On The 50th Anniversary Of The “Summer Of Love, 1967”- “Hippie Modernism: The Struggle For Utopia” At The Berkeley Art Museum
By Special Guest Social Commentator Alex James
[Recently, under the aegis of my oldest brother Alex, today’s special guest commentator, I have been “commissioned” to do a wide ranging series of writings, sketches really, around the theme of the “Summer of Love, 1967” to be made into a small tribute book in honor of his and his “corner boys” from the Acre section of North Adamsville long departed friend Peter Paul Markin. It was Markin who was the main connection between them and the events which transpired in the Bay Area that long ago and which arguably changed their lives forever. Of if not changed forever put a big kink in the way that they were originally heading. The impetus for the project had come about after Alex had gone on a business trip to San Francisco and almost by happenstance noticed an advertisement on a passing Muni bus for an exhibit at the de Young Art Museum on entitled The Summer of Love Experience. That perked his interest enough to take sneak time from his conference business to attend.
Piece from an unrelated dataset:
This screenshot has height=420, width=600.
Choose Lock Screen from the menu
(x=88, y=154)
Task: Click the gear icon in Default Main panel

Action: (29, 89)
And will be the subject of an up-coming sketch. Today’s commentary is along those same lines because not only was the de Young having its version of celebrating that event but over on the East Bay in Berkeley, another center of that summer’s “youth nation” surge, the University Art Museum had mounted an exhibition with the intriguing title-Hippie Modernism; the Struggle for Utopia. Alex jumped on the BART one day after his business was finished up for the day to check this display out. Zack James]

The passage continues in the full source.